# 1225 with hydraulic lift



## 86bolens (Jul 19, 2012)

I have a 1969 1225 that a friend and I purchased to restore and we have run out of time and are looking to sell it. It needs the wiring sorted out and the cylinder head torqued down. My question is does the hydraulic lift add any value for selling? I have seen several for sale on the Internet but all are manual lift.


Sent from my iPad using Tractor Forum


----------



## OldBuzzard (Jun 23, 2011)

:ditto:

Hydraulic lift was standard on ALL of the Bolens Hydro driven tractors.

You must be thinking about the Hydraulic Lift Kit that Bolens had available for the gear driven tube frames.

Here's what one looks like when mounted on a G10.

The last pic is what it looked like before I put the lift kit on it.


----------



## 86bolens (Jul 19, 2012)

Thanks for the info. This looks factory, the valve for the hydronic lift sits under the battery tray.



Sent from my iPad using Tractor Forum


----------



## OldBuzzard (Jun 23, 2011)

86bolens said:


> Thanks for the info. *This looks factory*, the valve for the hydronic lift sits under the battery tray.


It *is* factory.

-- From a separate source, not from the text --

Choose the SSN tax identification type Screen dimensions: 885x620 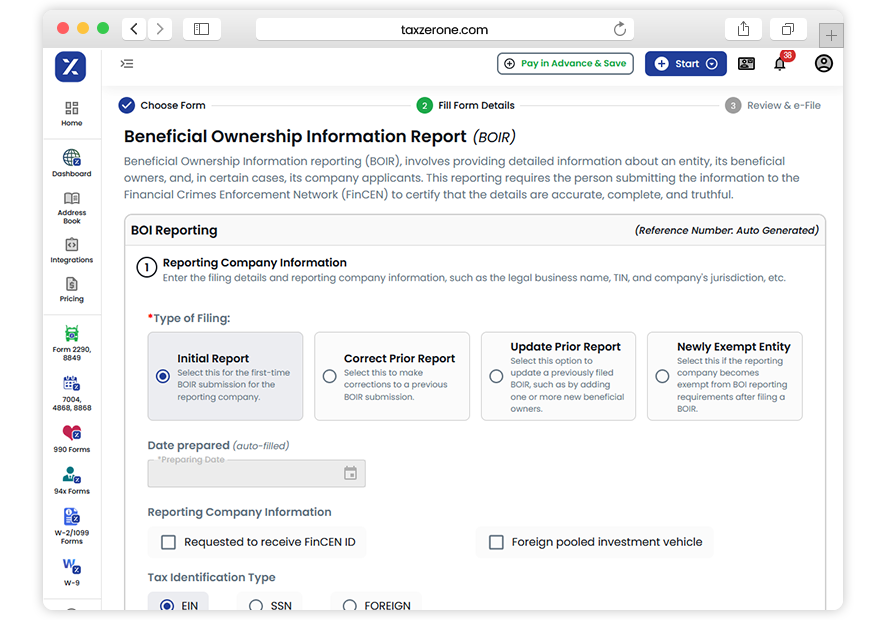click(x=256, y=606)
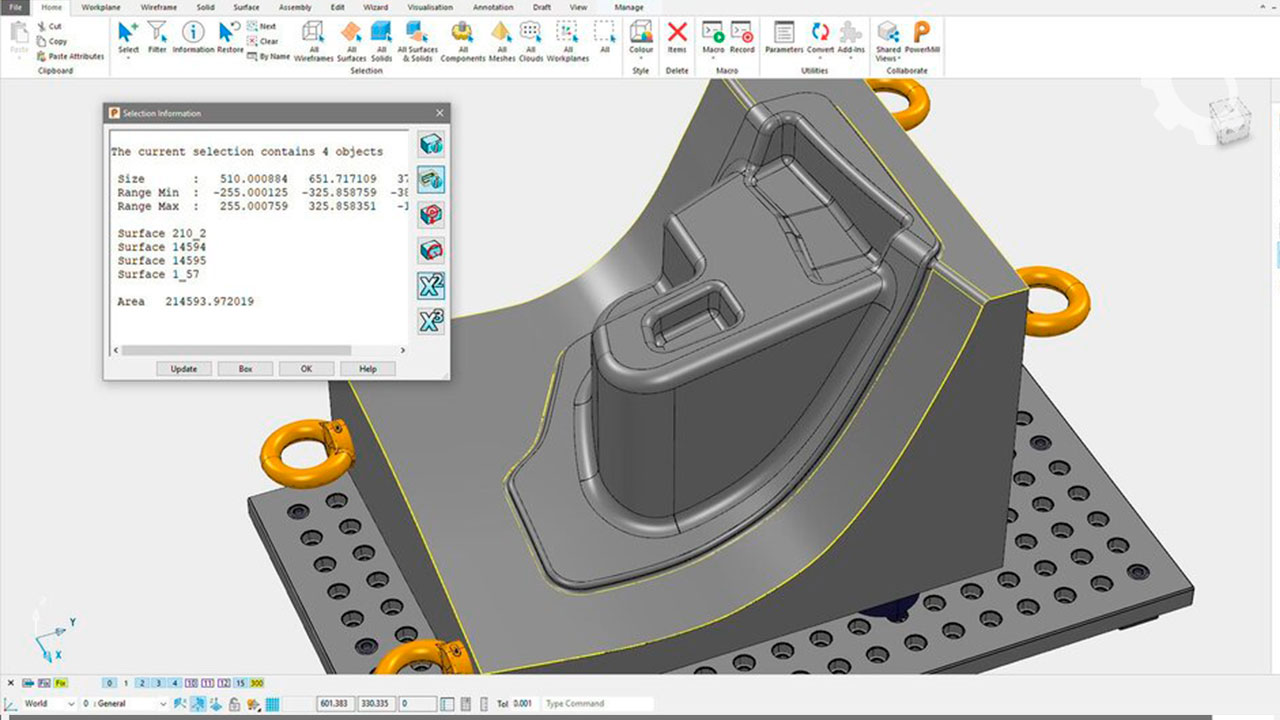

The 1225 is a hydrostatic driven tractor.

It should look similar to these pics of my 1256s which replaced the 1225.


----------



## ruger1022 (Sep 8, 2015)

*Bolens 1220 no spark*

Hey just became a member today at tractorforum seem pretty coolhave a 1220 bolens and a g9 have had them 6 years having Trouble finding parts for my tecumseh 12 hp no spark replaced coil once any other ideas


----------